Jihad islamique palestinien : « Le Déluge d’Al-Aqsa était une frappe préventive contre l’ennemi »

The Cradle, 30 octobre 2023. Dans un entretien exclusif avec The Cradle, Ihsan Ataya, membre du bureau politique du Jihad islamique palestinien (JIP), chef du département des relations arabes et internationales du JIP et son envoyé au Liban, explique que l’opération Déluge d’Al-Aqsa a permis jusqu’à présent de déterminer le rôle joué par l’Axe de la Résistance dans la région et les nouvelles réalités que la bataille de Gaza imposera à l’occupation israélienne.

L’une des révélations les plus étonnantes d’Ataya est que l’opération Déluge d’Al-Aqsa menée par la résistance palestinienne le 7 octobre était une « frappe préventive ». L’armée d’occupation israélienne, révèle-t-il, se préparait à porter un « coup préventif » à la résistance à Gaza – dans le cadre du plan de normalisation mené par les États-Unis avec les États arabes.

DONNÉES AFFICHÉES →
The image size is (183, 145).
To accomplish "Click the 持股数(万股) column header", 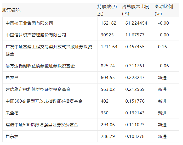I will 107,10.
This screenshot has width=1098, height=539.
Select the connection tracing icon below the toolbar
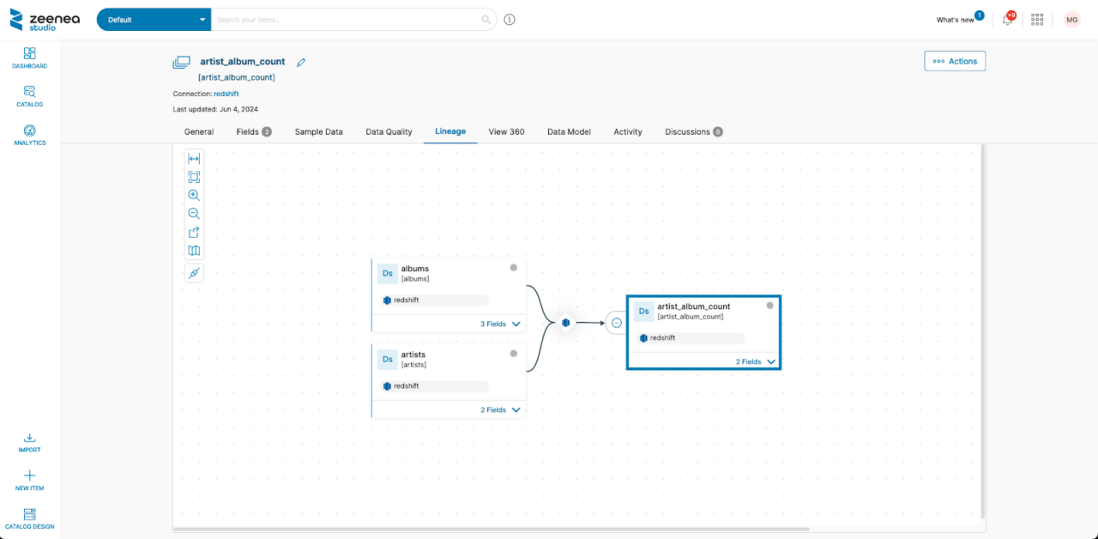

CONSIGNE DONNÉE A → D'après l'extrait, à quelle date la résistance palestinienne a-t-elle mené l'opération Déluge d'Al-Aqsa ?
CONSIGNE DONNÉE B → Recopiez fidèlement le passage de l'extrait qui va de « The Cradle, 30 » jusqu'à « les États arabes. » inclus.
Les données ne jouent ici aucun rôle.

RÉPONSE ATTENDUE A → Le 7 octobre.

RÉPONSE ATTENDUE B →
The Cradle, 30 octobre 2023. Dans un entretien exclusif avec The Cradle, Ihsan Ataya, membre du bureau politique du Jihad islamique palestinien (JIP), chef du département des relations arabes et internationales du JIP et son envoyé au Liban, explique que l’opération Déluge d’Al-Aqsa a permis jusqu’à présent de déterminer le rôle joué par l’Axe de la Résistance dans la région et les nouvelles réalités que la bataille de Gaza imposera à l’occupation israélienne.

L’une des révélations les plus étonnantes d’Ataya est que l’opération Déluge d’Al-Aqsa menée par la résistance palestinienne le 7 octobre était une « frappe préventive ». L’armée d’occupation israélienne, révèle-t-il, se préparait à porter un « coup préventif » à la résistance à Gaza – dans le cadre du plan de normalisation mené par les États-Unis avec les États arabes.